Culture se conjugue au pluriel

Comment aborder l’art africain ?

Titrer un « beau » livre, « L’art africain fait penser que Ezio Bassani, l’auteur, ne manque pas d’air. Un Européen, même spécialiste universitaire reconnu, n’a pas les outils théoriques esthétiques nécessaires pour appréhender ces cultures multiples du continent africain, aussi multiples que celles de l’Europe. Il s’agit de cultures étranges aux yeux d’un occidental pétri de traditions écrites, la transmission est ici fondamentalement orale. Pendant longtemps, ces « œuvres » ont été considérés comme des témoignages ethnologiques et enfermés, sans classement, dans des musées dits « ethnologiques ». Différencier ces sculptures, ces figures en l’occurrence, revient à considérer que l’art africain – il faut utiliser le pluriel – existe bel et bien, ouvrant la porte à une échelle des valeurs.

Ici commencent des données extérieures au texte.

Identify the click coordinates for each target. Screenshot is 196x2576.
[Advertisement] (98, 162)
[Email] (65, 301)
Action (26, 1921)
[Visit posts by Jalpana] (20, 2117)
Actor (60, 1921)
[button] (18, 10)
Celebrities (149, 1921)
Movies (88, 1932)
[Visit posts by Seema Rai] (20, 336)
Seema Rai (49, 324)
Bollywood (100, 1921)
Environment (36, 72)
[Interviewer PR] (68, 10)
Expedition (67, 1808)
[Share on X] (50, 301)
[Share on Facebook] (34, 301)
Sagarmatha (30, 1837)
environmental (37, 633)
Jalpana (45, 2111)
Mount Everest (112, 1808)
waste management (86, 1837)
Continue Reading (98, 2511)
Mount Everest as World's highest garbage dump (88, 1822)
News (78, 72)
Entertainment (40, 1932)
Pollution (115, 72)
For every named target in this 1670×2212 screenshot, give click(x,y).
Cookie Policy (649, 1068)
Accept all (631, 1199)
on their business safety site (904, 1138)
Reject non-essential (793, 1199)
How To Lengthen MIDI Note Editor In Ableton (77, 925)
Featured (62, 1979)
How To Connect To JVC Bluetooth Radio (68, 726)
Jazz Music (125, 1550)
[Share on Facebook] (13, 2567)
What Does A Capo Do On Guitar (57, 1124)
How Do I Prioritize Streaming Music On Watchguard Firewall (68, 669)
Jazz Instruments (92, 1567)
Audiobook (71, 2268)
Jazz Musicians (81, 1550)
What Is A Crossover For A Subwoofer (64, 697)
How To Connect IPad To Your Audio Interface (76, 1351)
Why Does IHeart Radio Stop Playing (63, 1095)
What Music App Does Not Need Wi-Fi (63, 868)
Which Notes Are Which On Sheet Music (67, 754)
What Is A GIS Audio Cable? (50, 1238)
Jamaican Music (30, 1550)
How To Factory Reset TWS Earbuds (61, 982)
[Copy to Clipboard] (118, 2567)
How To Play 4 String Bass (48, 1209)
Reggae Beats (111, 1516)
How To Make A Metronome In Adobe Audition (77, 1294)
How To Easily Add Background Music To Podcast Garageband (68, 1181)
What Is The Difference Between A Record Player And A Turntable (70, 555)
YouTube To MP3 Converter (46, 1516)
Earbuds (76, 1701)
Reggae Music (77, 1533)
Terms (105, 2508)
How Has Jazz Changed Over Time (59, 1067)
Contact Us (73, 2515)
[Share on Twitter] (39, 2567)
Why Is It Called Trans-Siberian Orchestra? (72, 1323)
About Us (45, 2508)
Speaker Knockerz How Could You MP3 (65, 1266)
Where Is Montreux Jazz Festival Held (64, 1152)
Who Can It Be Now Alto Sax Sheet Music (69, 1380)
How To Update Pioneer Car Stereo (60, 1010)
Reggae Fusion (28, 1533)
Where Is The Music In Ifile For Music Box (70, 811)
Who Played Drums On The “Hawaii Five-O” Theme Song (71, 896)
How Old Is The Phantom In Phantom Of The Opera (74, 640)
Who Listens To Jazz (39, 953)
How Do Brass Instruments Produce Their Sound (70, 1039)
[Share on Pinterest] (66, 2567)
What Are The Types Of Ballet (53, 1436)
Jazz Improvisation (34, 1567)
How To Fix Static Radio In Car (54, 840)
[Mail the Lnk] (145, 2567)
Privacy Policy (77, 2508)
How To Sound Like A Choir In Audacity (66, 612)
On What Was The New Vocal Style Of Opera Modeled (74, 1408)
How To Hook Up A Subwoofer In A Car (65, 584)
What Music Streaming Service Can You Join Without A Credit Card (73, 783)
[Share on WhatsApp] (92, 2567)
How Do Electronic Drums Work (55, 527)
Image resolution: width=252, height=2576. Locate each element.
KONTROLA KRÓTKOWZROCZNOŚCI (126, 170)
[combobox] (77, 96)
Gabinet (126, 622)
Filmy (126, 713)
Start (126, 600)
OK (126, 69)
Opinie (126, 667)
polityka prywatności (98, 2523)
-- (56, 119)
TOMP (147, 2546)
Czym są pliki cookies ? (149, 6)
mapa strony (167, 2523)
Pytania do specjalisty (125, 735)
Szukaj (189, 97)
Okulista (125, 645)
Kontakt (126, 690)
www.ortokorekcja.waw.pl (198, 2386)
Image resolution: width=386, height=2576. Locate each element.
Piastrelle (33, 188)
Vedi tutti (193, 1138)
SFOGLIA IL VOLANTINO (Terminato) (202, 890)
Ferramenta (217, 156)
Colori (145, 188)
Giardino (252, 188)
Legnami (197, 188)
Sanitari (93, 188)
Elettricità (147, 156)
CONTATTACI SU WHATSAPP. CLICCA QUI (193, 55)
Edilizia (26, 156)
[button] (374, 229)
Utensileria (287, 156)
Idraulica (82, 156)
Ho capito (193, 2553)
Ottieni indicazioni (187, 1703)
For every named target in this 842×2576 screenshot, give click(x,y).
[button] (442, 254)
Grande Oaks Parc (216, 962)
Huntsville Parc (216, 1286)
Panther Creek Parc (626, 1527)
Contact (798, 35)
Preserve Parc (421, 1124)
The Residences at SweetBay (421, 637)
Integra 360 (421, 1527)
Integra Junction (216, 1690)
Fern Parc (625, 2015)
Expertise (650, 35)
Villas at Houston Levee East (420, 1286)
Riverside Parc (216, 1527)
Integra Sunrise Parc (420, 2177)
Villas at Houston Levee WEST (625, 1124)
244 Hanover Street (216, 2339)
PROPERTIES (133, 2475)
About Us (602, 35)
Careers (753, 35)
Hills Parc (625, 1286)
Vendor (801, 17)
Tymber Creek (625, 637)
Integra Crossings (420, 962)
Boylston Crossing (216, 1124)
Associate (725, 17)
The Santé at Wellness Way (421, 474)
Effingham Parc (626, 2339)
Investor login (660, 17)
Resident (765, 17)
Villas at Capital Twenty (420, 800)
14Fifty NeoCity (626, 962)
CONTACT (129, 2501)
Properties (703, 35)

Dans son introduction, Bassani le reconnaît et fait preuve d’une humilité juste. Il suit ainsi les traces de Jacqueline Delange, elle-même se situant dans l’héritage de Michel Leiris, dans son « Arts et peuples de l’Afrique noire » (première édition de 1967, préface de Michel Leiris, réédition Folio 2006), sous titrée « Introduction à une analyse des créations plastiques », qui voulait faire la part de l’ethnologie et de la création artistique. Les deux auteurs posent, à des années d’intervalle, des questions-pièges. Quels sont les critères pour juger si un « travail » est une « œuvre d’art » ? Comment dégager les sculptures de leur environnement culturel ? Juger que telle ou telle œuvre est « œuvre d’art » – dans le sens d’une esthétique nouvelle sinon révolutionnaire – dans le contexte d’un musée en France n’est-ce pas se tromper par rapport à sa fonction d’origine ?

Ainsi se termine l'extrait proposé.